# SECCIÓN DEL DOCUMENTO:

◆ ◆ ◆

La vida nos sorprende a cada paso,
pero tengo para mí que en innumerables situaciones no lo advertimos, y sólo en
aquellos casos en que la conmoción es grande, pareciéramos darle crédito.
Es el momento en que lo inesperado
sucede: la ocasión se presenta, el llamado llega, la ansiedad se calma, la
palabra que se espera finalmente se lee o se escucha. A menudo son cuestiones
de apariencia mínima, pero cobran trascendencia por el valor especial que les
damos. Y en ese instante se transforman, y nos transforman.
Porque luego de constatar ese
cambio ya no seremos los mismos. Algo se produce en el interior del cuerpo y
del alma que deja una marca, a veces a fuego y se nota; otras de agua, y habrá
que mirar con mayor detenimiento para descubrirla. Como sea, significará algo
en la propia vida. Quizás seamos nosotros los que vamos sorprendiéndonos. Y
cada tanto logramos eso que buscamos o anhelamos, porque lo provocamos, o
porque simplemente sucede.

◆ ◆ ◆

# LISTADO PROPORCIONADO:
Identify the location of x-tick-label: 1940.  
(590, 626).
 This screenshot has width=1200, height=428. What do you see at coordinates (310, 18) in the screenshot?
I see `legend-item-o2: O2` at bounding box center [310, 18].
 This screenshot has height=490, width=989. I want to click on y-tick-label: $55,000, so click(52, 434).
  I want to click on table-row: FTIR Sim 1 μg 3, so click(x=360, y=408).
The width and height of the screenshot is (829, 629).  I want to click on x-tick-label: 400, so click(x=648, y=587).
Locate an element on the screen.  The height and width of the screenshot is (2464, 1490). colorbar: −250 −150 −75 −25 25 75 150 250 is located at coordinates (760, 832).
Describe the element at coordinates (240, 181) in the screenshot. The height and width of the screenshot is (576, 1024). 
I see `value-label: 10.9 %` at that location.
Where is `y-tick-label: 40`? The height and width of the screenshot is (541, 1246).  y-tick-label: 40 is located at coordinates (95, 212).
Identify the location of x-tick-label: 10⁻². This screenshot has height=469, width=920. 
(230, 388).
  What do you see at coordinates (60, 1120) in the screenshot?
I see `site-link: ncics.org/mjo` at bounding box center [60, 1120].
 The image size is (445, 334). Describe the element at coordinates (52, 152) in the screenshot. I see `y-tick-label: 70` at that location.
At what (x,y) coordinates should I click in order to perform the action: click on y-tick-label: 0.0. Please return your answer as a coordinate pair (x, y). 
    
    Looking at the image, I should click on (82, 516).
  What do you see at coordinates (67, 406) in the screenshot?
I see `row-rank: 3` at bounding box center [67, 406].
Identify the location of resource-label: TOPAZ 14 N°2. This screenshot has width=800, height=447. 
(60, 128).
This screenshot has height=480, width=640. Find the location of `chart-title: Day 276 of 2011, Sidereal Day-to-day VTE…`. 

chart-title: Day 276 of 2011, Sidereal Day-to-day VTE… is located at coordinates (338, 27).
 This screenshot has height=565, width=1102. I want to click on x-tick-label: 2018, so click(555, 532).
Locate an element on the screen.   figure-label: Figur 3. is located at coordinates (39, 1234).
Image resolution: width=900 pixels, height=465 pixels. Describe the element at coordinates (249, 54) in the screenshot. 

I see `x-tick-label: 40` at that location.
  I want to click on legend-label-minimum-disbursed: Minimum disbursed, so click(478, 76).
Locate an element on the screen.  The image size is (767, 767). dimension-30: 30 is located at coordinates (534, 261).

◆ ◆ ◆

# TUS TAREAS:
1 > En el texto sobre las sorpresas de la vida, ¿de qué es la marca que hay que mirar con mayor detenimiento para descubrir?
2 > Devuelve una copia literal del texto sobre las sorpresas de la vida con todo lo que va desde "La vida nos" hasta "pareciéramos darle crédito.", ambos incluidos.

# RESPUESTAS:
1 > Es una marca de agua.

2 >
La vida nos sorprende a cada paso,
pero tengo para mí que en innumerables situaciones no lo advertimos, y sólo en
aquellos casos en que la conmoción es grande, pareciéramos darle crédito.